CMSC 471
Artificial Intelligence -- Fall 2014
HOMEWORK TWO
Out 4/21, due 5/4
The group homework policy from the syllabus applies to this
assignment.
I. Learning in the wild
Russell & Norvig, Exercise 18.1 (page 763). Consider the problem
faced by an infant learning to speak and understand a language.
Explain how this problem fits into the general learning model.
Describe the percepts nad actions of the infant, and the types of
learning the infant must do. Describe the subfunctions the infant
is trying to learn in terms of inputs and outputs, and available
example data.
II. Decision tree learning
The following table gives a data set for deciding whether to play or cancel
a ball game, depending on the weather conditions.
Outlook |
Temp (F) |
Humidity (%) |
Windy? |
Class |
sunny |
75 |
70 |
true |
Play |
sunny |
80 |
90 |
true |
Don't Play |
sunny |
85 |
85 |
false |
Don't Play |
sunny |
72 |
95 |
false |
Don't Play |
sunny |
69 |
70 |
false |
Play |
overcast |
72 |
90 |
true |
Play |
overcast |
83 |
78 |
false |
Play |
overcast |
64 |
65 |
true |
Play |
overcast |
81 |
75 |
false |
Play |
rain |
71 |
80 |
true |
Don't Play |
rain |
65 |
70 |
true |
Don't Play |
rain |
75 |
80 |
false |
Play |
rain |
68 |
80 |
false |
Play |
rain |
70 |
96 |
false |
Play |
- Decision Tree (10 pts.)
Suppose you build a decision tree that splits on the Outlook
attribute at the root node. How many children nodes are there are at the
first level of the decision tree? Which branches require a further split
in order to create leaf nodes with instances belonging to a single class?
For each of these branches, which attribute can you split on to complete
the decision tree building process at the next level (i.e., so that at level
2, there are only leaf nodes)? Draw the resulting decision tree, showing
the decisions (class predictions) at the leaves.
III. Learning Bayes nets
Consider an arbitrary Bayesian network, a complete data set for that network, and the likelihood for the
data set according to the network. Give a clear explanation (i.e., an informal proof, in words) of why the likelihood of the data cannot
decrease if we add a new link to the network and recompute the maximum-likelihood parameter values.

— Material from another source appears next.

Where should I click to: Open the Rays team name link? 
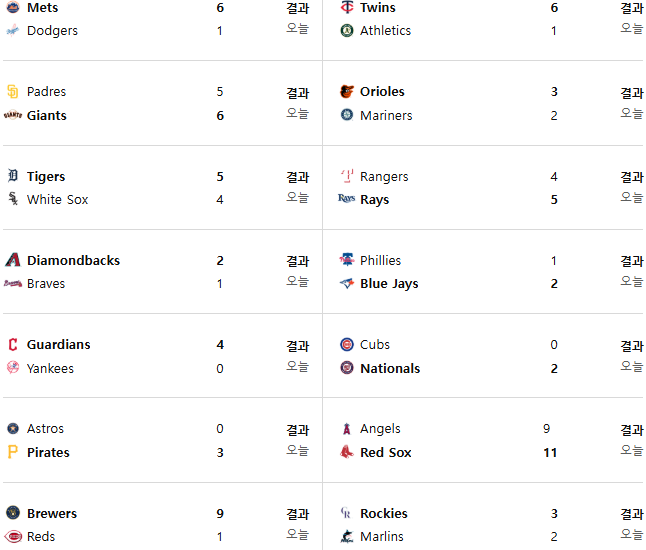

IV. Knowledge-Based Agents
(Adapted from Russell & Norvig 2nd edition, Exercise 7.1.)
Describe the Wumpus world according to the properties of
task environments listed in Chapter 2 (i.e., the seven
characteristics described in Section 2.3.2)? Your answer
should include a brief (single sentence or phrase)
justification for each of the seven answers.
How would your answer change in a world in which the
wumpus could move according to fixed rules (i.e., rules
that are known to the agent)? How would your answer change
for a world in which the wumpus moved using an unknown
mechanism?
Note: Use the
description of the Wumpus world from the book (not the online variations
that we saw in class).
V. Logic
(a) Russell & Norvig Exercise 7.7, page 281 (15 pts).
(b) Russell & Norvig Exercise 7.8 (b,c), page 281 (15 pts).
(c) Russell & Norvig Exercise 7.22 (a), page 284 (10 pts).
(d) Russell & Norvig Exercise 8.28 (c,f,h,k.l), page 320-321 (15 pts).
VI. Resolution Theorem Proving
(a) Represent the following knowledge base in first-order logic.
Use the predicates
- attend(x)
- fail(x,t)
- fair(t)
- pass(x,t)
- prepared(x)
- smart(x)
- study(x)
- umbc-student(x)
where arguments x have the domain of all people, and arguments t
have the domain of all tests.
- Everyone who is smart, studies, and attends class will be prepared.
- Everyone who is prepared will pass a test if it is fair.
- A student passes a test if and only if they don't fail it.
- Every UMBC student is smart.
- If a test isn't fair, everyone will fail the test.
- Aidan is a UMBC student.
- Sandy passed the 471 exam.
- Aidan attends class.
(b) Convert the KB to conjunctive normal form.
(c) We wish to prove that
study(Aidan) -> pass(Aidan, 471-exam)
Express the negation of this goal in conjunctive normal form.
(c) Add the negated goal to the KB, and use resolution refutation
to prove that it is true. You may show your proof as a series of sentences
to be added to the KB or as a proof tree. In either case, you must
clearly show which sentences are resolved to produce each new sentence, and
what the unifier is for each resolution step.